Paul Smith <paul.smith <at> catugmt.com> writes:

> 
> I’ve been trying to a modify an admin form so I have a slightly different
> user interface compared to the database model.
> 
> The main problem is this; in the database model I store a start and end
> time as timestamps (a float holding seconds since 1/1/1970). But when the user
> wants to edit the times I don’t want him to have to deal with big float values
> so I’ve created a new form with DateTimeFields thus;
> 
>   class MyNewForm(forms.ModelForm):
>       start_time = forms.DateTimeField()
>       end_time = forms.DateTimeField()
> 
>       def clean(self):
>           cleaned_data = self.cleaned_data
>           start = cleaned_data.get('start_time')
>           end = cleaned_data.get('end_time')
>           cleaned_data['start_time']=time.mktime(start.timetuple())
> 
>           if end:
>               cleaned_data['end_time']=time.mktime(end.timetuple())
>           return cleaned_data
> 
>       class Meta:
>           model = MyModel
> 
> where MyModel is just;
> 
>   class MyModel(models.Model):
>       start_time = models.FloatField()
>       end_time = models.FloatField(null=True)
> 
> and the admin declaration is;
> 
>   class MyModelAdmin(admin.ModelAdmin):
>       form = MyNewForm
> 
> Now this cleans any new date/time entries and converts them to floats
> before writing to the db just fine, but if the user is editing an existing
> record I can’t get the existing start and end times to display as, for
> example, ‘2009-10-25 12:00’, they always show up as the float
> values.

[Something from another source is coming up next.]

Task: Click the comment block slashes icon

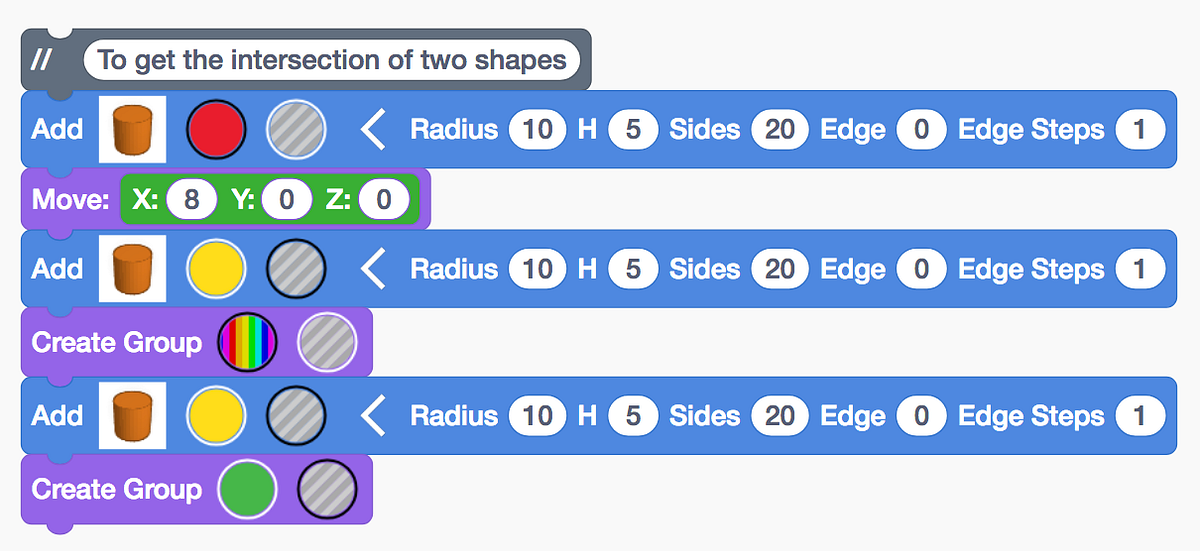Action: [42, 60]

I’ve tried to change this by adding the following __init__ method
> to MyNewForm;
> 
>     def __init__(self, *args, **kwargs):
>         super(MyNewForm, self).__init__(*args, **kwargs)
>         instance=kwargs.get('instance','')
>         if instance:
             self.fields['start_time'] = 
forms.DateTimeField(initial=datetime.fromtimestamp(instance.start_time))        
 
#
> tried this to set the initial value
>             self.fields['start_time'].initial = 
datetime.fromtimestamp(instance.start_time) #
then tried this
> 
> But neither of these seem to override the admin’s rendering of
> the float times and I’m not sure where that gets decided. I haven’t
> seen any examples similar to this but would have thought it was fairly common
> to change the way data is displayed to the user for editing and then convert 
it
> back to another form (via clean) when a change is submitted.
> 
>  
> 
> Paul

Ok, I realised I'd come across this problem elsewhere in my code and forgot
what I did. The __init__ method should look like;

    def __init__(self, *args, **kwargs):
        super(MyNewForm, self).__init__(*args, **kwargs)
        instance=kwargs.get('instance','')
        if instance:
            self.initial['start_time'] = 
               datetime.fromtimestamp(delay_instance.start_time)
            self.initial['end_time'] = 
               datetime.fromtimestamp(delay_instance.end_time)

Then the floats get changed to datetime objects and render properly.